Sarah and Zoe moved in with Ron and me six weeks before Zoe went missing. Missing – it sounds so flippant. She was taken from us, murdered, vanished. They are the dramatic words that should belong to Zoe, because we don’t know what happened to her. No, they’re not the only words. She was kind, even at five years old, so kind. Yes, she could be challenging, but only because she was so bright – not that we said so at the time.

Sarah’s husband, David, had been made redundant, but they’d been arguing long before that. She and Zoe moved in with us to give Sarah some space to think. But Zoe missed her dad.

Pull yourself together, Margaret. My mother’s voice is tingling in my ears.

Easier said than done, Mother.

I turn the handle and push the door open. I always leave the curtains tied, so it’s never dark. There’s not as much dust in here this time. What is dust, anyway? I once heard that it was about seventy per cent human skin. No one comes in here, so there can’t be much. I wonder how many of the little particles left behind are from Sarah and Zoe. I want to gather them all up and bring them to life.
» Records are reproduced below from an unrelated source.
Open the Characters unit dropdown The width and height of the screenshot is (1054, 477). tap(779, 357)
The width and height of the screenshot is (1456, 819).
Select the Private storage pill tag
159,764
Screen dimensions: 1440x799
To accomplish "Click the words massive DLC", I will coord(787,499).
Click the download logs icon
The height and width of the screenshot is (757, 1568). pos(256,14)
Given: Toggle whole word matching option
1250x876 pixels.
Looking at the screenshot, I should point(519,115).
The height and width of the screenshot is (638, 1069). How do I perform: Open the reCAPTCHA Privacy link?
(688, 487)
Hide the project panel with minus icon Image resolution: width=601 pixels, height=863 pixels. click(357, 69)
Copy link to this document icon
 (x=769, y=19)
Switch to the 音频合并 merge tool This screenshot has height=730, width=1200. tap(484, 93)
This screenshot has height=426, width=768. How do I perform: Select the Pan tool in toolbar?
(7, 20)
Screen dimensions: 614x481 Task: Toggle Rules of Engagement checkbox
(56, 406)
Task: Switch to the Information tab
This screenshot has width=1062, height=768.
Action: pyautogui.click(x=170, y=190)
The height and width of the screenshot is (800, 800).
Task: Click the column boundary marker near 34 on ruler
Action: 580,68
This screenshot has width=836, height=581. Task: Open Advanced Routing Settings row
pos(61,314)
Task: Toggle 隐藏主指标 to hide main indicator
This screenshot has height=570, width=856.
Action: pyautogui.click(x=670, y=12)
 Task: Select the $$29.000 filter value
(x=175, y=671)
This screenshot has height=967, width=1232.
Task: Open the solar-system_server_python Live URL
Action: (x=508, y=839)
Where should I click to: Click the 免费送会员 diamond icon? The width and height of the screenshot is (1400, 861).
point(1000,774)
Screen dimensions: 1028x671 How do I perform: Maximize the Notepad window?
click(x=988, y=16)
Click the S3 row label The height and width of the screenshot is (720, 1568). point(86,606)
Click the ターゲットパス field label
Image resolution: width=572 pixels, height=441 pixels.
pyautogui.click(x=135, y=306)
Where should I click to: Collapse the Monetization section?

Next to Sarah’s single bed is Zoe’s little camp bed. Her three teddies are still on her pillow. One of them, her favourite pink elephant, Wellie (she couldn’t say Nellie when she first got it, and it just stuck), is almost standing upright. The clothes they arrived with are still in suitcases under the bed. I couldn’t bear to unpack, to look at them, to touch them, to smell them. Mother had a point when she said that some things are best left buried – it feels too painful to unearth them.

I still wonder if things would’ve been different if Sarah hadn’t left David. They lived over twenty minutes away, so Zoe would never have gone to the sweet shop on the corner. I used to blame David for driving Sarah away, but that has lessened. I haven’t seen him in over ten years.

I don’t want to look to the left; I know what I’ll see. The mahogany chest of drawers that Ron and I bought from a car boot sale in Blackpool. On top of it will be a twelve by seven photograph of Zoe in a beautiful carved frame; there’ll be a box that contains a lock of Zoe’s hair from her first trip to the hairdresser’s; the candle, burned only once from her christening. There will be angels made from porcelain, plastic, wood; a stone Zoe picked from St Anne’s beach; a jar of perfume she made with roses and Ron’s aftershave; the conker she pickled in vinegar and made me bake for seven hours.

I know all those things are there and I can’t look at them.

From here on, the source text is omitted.